Task description
Each line in the records below, from the one that contains "Screenshot is 425x2576." to the one that contains "Согласен (159, 2565)", should be reproduced exactly, the first and last included.

______

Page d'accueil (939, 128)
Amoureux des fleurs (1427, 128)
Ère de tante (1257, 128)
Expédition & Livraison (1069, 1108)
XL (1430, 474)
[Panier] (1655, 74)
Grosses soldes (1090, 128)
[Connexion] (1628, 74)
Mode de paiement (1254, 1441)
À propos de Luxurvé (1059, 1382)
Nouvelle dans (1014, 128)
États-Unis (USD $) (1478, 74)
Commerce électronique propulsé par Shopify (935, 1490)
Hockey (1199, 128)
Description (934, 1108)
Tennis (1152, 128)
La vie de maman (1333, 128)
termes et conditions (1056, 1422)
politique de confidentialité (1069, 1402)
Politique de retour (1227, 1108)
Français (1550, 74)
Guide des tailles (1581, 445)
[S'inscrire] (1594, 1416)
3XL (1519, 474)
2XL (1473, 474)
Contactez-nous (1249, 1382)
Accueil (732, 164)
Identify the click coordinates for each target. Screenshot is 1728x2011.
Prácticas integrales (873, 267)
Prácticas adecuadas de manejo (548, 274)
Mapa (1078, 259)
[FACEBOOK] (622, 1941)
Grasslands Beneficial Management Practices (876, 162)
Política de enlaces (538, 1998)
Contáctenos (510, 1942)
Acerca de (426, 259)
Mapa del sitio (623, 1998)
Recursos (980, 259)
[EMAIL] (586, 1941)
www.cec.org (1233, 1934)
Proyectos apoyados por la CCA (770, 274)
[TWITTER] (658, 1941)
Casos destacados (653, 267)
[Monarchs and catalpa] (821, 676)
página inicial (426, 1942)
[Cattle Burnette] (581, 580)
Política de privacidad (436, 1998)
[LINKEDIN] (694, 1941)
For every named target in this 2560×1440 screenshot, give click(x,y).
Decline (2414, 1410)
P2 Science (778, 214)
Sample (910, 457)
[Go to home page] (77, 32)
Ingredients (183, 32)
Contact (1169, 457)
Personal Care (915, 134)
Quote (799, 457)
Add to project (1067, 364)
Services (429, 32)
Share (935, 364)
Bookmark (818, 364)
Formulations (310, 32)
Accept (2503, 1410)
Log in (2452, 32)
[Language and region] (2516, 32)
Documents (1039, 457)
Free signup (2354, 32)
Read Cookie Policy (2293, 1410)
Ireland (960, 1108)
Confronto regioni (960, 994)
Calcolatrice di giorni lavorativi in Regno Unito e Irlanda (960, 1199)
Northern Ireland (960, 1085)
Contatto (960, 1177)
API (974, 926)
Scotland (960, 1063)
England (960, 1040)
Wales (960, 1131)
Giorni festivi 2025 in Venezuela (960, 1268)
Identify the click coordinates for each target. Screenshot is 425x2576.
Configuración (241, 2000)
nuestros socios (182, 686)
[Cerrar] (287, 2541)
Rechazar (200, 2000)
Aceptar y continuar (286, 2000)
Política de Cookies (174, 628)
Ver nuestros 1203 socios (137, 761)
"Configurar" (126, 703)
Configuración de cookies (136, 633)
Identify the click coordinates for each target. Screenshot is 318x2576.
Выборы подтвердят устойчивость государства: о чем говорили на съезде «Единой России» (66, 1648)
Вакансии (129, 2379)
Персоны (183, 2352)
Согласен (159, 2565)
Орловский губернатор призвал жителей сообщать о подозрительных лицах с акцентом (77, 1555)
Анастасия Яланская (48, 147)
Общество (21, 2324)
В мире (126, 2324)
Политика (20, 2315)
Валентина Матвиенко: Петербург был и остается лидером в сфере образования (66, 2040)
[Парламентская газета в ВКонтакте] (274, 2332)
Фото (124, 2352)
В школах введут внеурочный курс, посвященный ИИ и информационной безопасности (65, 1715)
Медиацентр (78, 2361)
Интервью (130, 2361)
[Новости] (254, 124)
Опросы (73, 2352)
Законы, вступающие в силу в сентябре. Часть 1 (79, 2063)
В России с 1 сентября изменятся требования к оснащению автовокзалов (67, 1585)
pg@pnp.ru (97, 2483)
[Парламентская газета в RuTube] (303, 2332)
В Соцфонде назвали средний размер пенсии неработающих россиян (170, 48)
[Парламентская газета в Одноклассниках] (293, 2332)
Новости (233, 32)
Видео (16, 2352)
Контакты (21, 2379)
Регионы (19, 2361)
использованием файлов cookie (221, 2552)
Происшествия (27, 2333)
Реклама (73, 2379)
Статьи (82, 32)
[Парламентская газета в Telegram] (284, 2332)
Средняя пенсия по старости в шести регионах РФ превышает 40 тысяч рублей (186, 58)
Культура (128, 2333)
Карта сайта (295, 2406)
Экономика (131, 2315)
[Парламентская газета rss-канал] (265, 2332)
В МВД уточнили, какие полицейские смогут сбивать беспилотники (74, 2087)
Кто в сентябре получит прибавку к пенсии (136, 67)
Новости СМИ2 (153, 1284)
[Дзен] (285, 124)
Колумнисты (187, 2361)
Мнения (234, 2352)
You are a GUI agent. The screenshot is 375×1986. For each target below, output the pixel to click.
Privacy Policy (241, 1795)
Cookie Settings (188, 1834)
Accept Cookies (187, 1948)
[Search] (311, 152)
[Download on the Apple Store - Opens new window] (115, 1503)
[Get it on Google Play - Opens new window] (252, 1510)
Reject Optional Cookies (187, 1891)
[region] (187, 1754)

______

Solution
Identify the click coordinates for each target. Screenshot is 425x2576.
Configuración (241, 2000)
nuestros socios (182, 686)
[Cerrar] (287, 2541)
Rechazar (200, 2000)
Aceptar y continuar (286, 2000)
Política de Cookies (174, 628)
Ver nuestros 1203 socios (137, 761)
"Configurar" (126, 703)
Configuración de cookies (136, 633)
Identify the click coordinates for each target. Screenshot is 318x2576.
Выборы подтвердят устойчивость государства: о чем говорили на съезде «Единой России» (66, 1648)
Вакансии (129, 2379)
Персоны (183, 2352)
Согласен (159, 2565)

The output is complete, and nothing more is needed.